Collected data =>
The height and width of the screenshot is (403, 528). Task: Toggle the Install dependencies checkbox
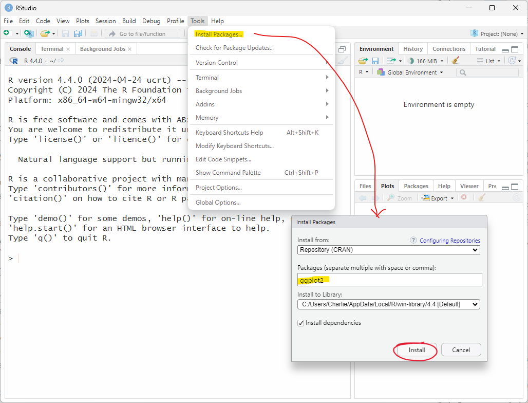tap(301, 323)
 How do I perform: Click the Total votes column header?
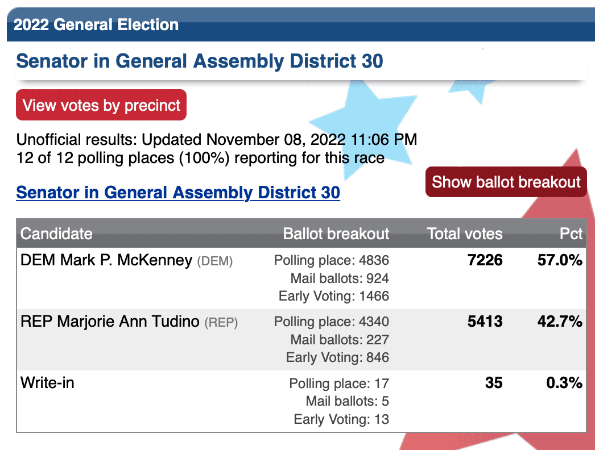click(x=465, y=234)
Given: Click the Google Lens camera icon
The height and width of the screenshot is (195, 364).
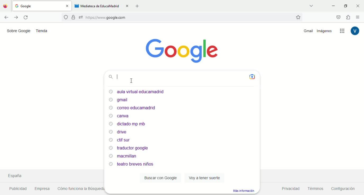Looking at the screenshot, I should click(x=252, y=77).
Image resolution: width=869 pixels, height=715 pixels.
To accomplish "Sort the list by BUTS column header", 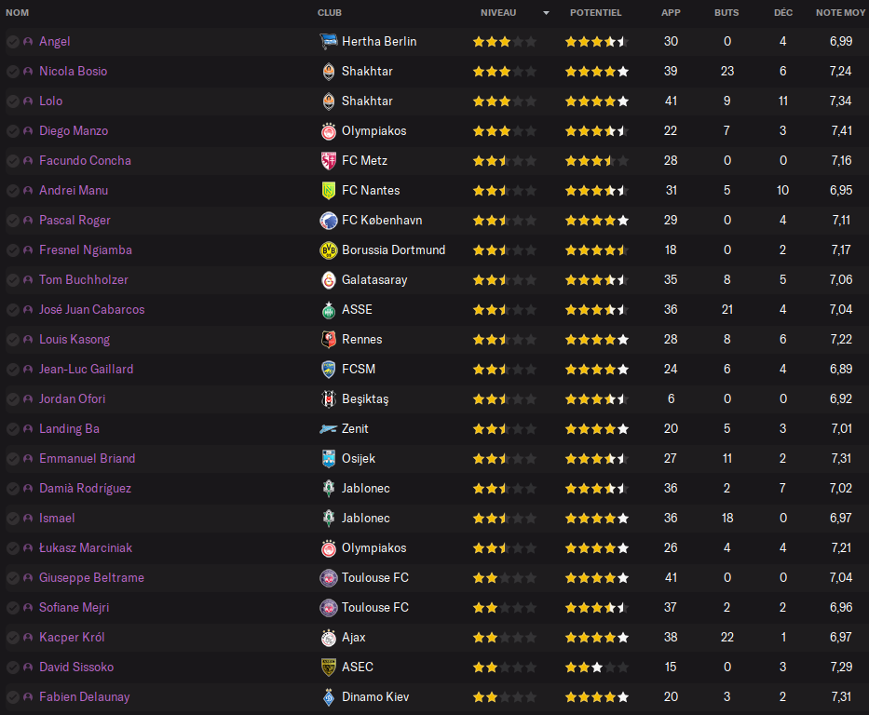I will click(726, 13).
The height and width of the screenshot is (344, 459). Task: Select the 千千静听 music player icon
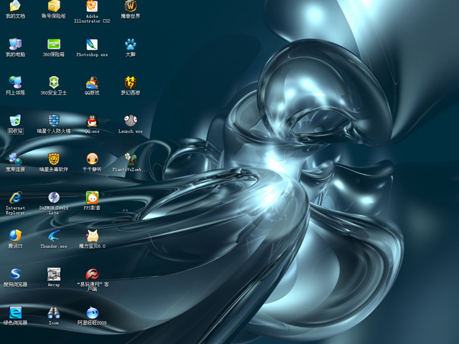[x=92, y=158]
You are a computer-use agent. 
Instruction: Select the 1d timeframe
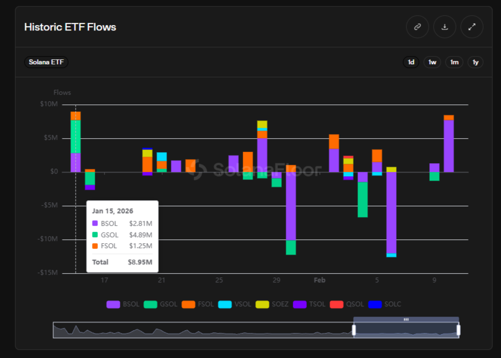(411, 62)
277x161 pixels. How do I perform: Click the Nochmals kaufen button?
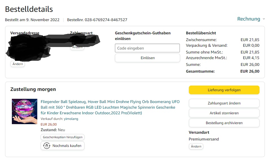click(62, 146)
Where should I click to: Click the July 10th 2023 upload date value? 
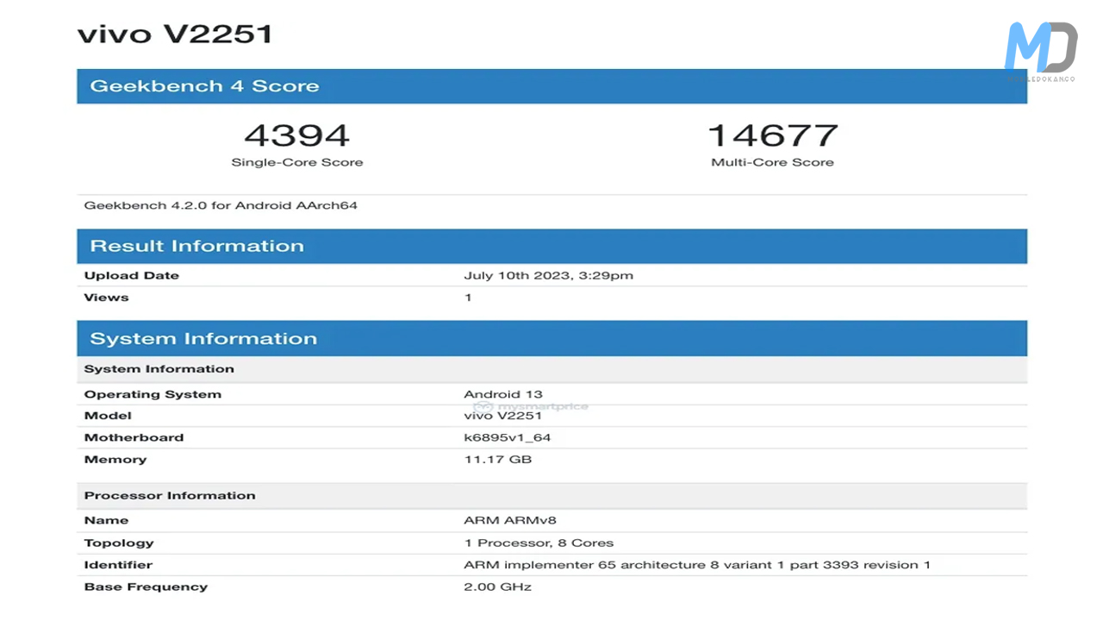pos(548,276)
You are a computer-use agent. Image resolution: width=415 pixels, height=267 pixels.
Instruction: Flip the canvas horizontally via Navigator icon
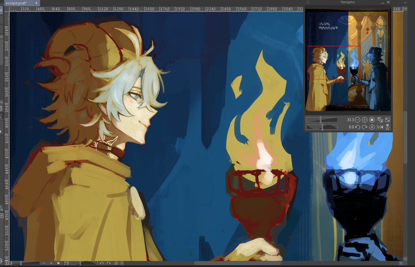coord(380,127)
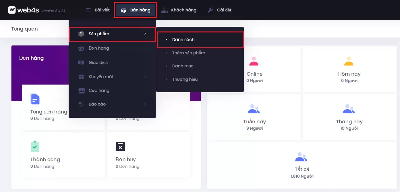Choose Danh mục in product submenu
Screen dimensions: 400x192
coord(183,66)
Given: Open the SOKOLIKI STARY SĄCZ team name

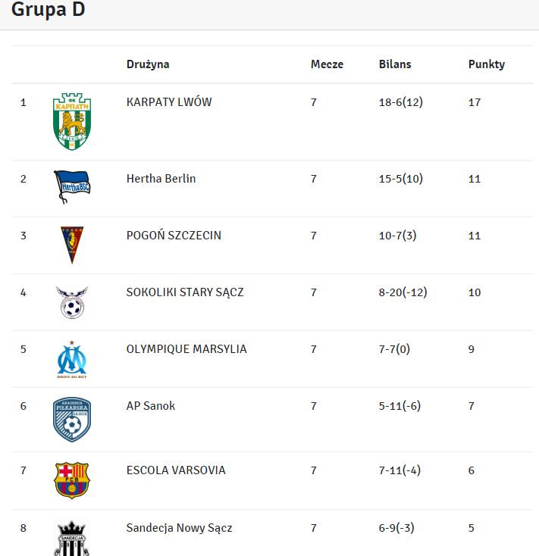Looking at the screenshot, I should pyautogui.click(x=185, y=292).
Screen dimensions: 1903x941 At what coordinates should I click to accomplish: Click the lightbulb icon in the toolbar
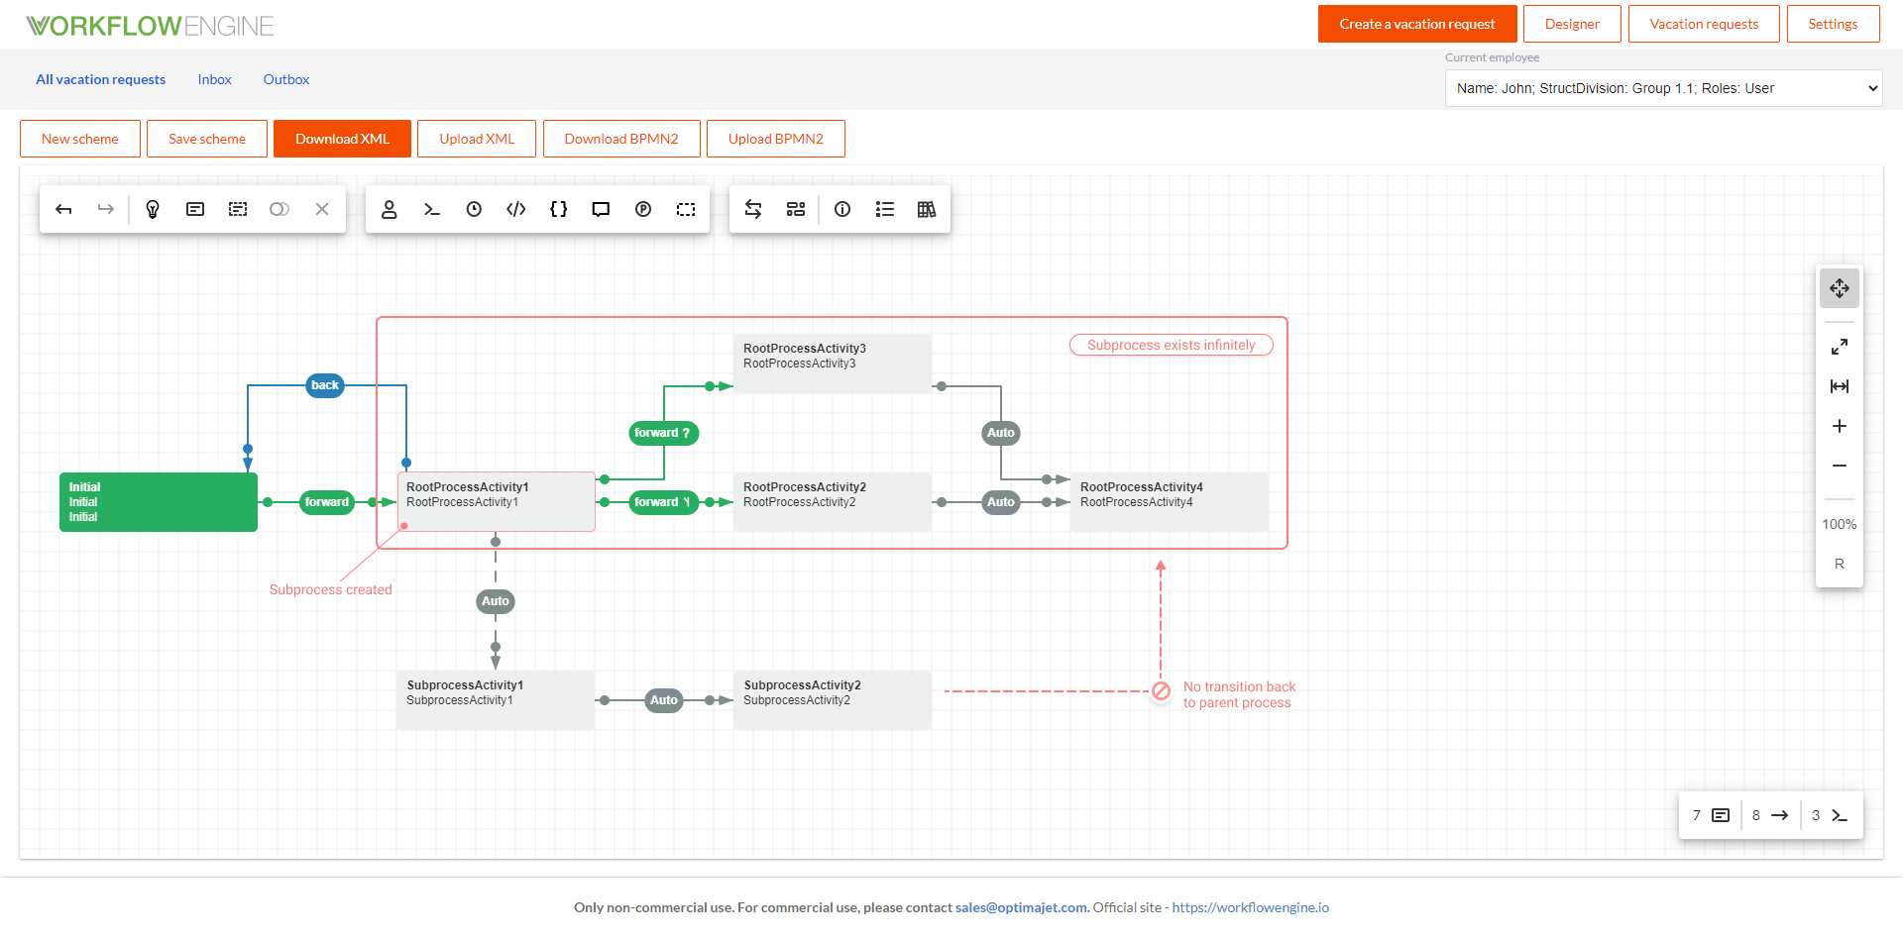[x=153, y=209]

What you will do =>
Write back word for word every line in the entries above from the one with "Where should I" to the one with "You are a computer-use agent. Image", ends included, and none of the pictures.

Answer space =>
Where should I click to: Click the July 10th 2023 upload date value? 
pos(548,276)
You are a computer-use agent. Image resolution: width=415 pixels, height=267 pixels.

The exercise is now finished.